## PROBLEM REQUIREMENTS
Below are the records; return exactly the lines from the one with "Task: Open Airport Fees and Tariffs" through the final line, both included, minus any pictures.
***** DATA FOR THIS TASK
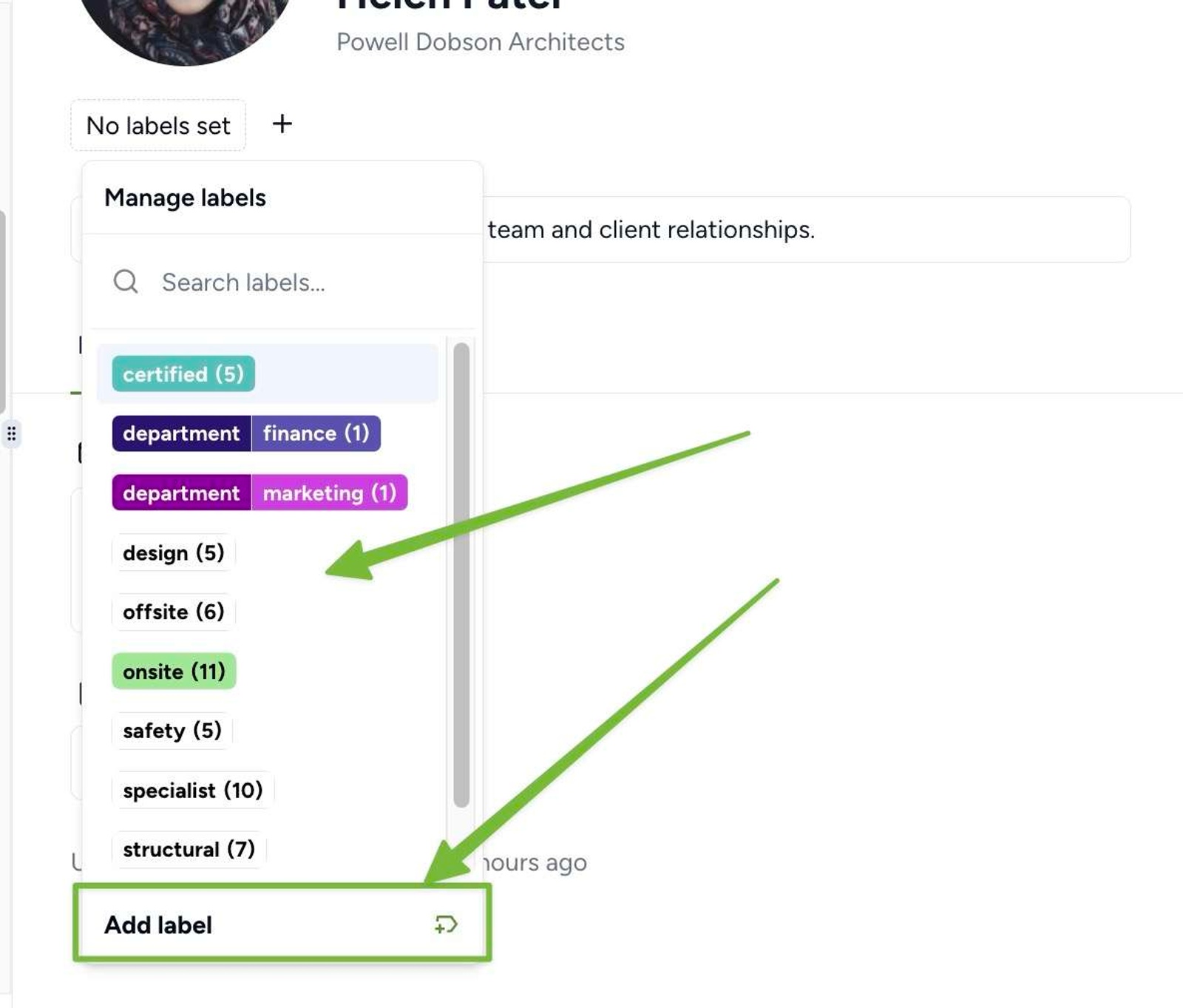Click the Manage labels heading

[x=185, y=198]
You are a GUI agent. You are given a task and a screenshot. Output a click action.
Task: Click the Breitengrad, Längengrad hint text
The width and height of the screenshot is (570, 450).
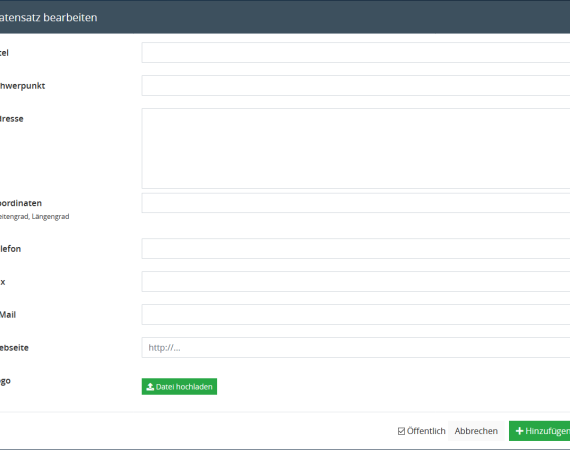pyautogui.click(x=34, y=217)
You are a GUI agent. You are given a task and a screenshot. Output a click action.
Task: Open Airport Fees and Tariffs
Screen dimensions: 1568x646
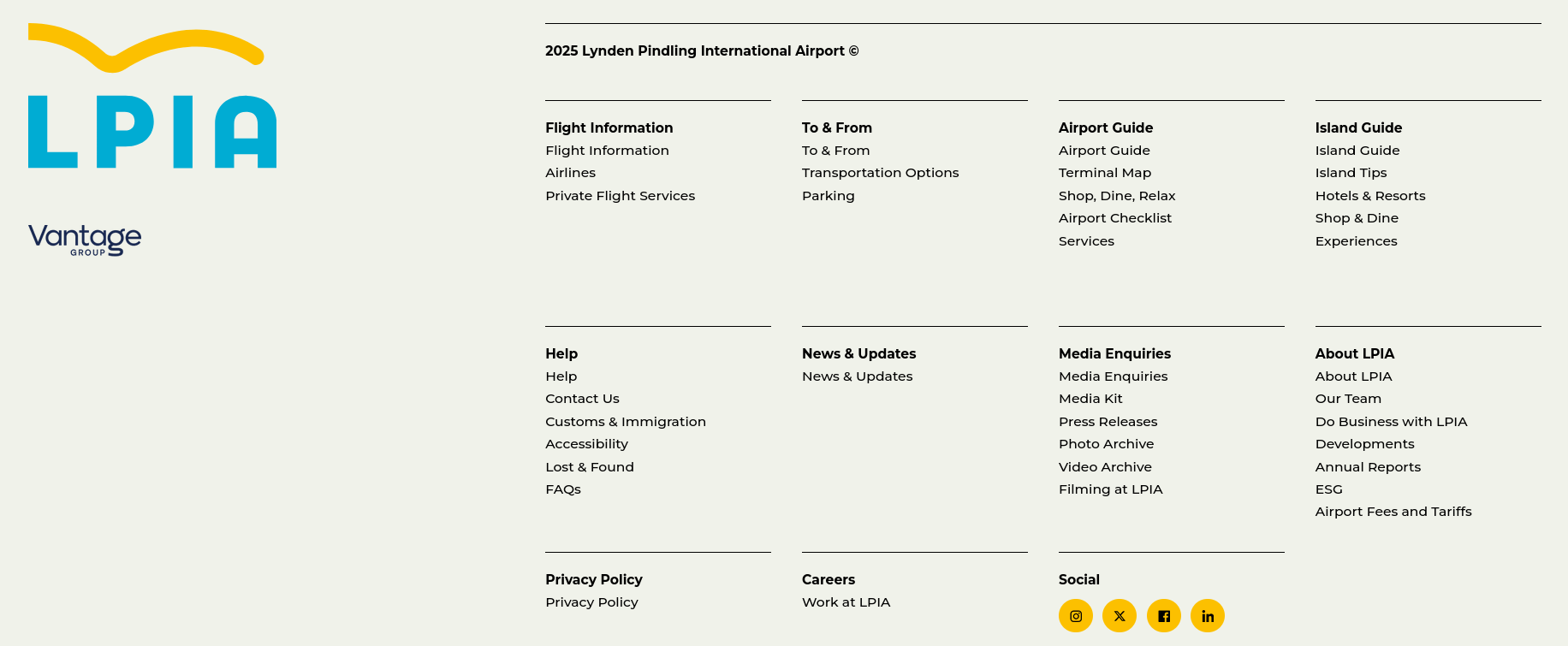[x=1393, y=512]
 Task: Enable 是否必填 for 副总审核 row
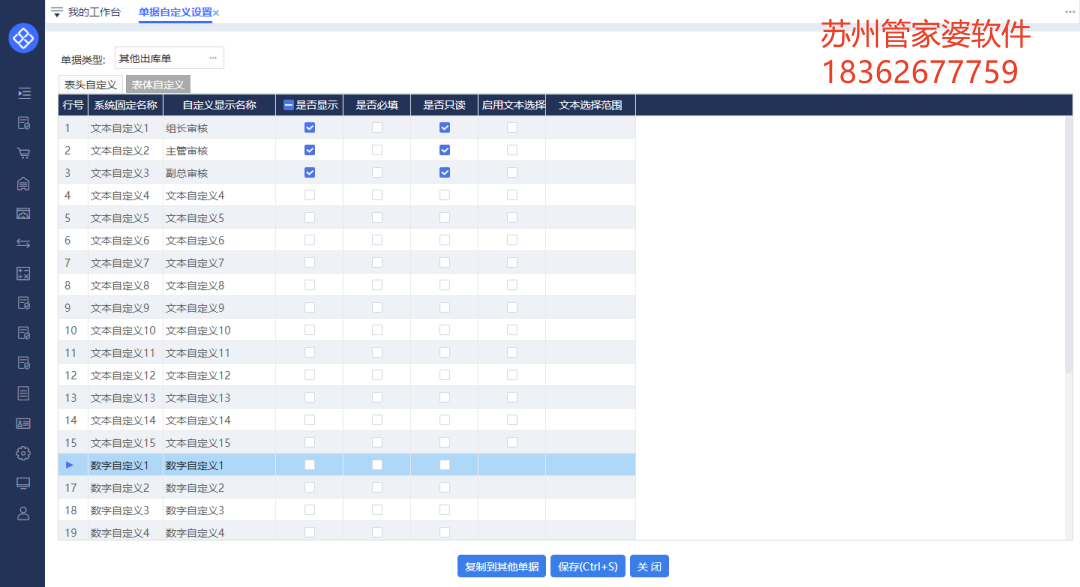pos(377,172)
**********
## EXERCISE ANSWER
Task: Open Airport Fees and Tariffs
Screen dimensions: 1568x646
[x=1393, y=512]
 Task: Enable 是否必填 for 副总审核 row
pos(377,172)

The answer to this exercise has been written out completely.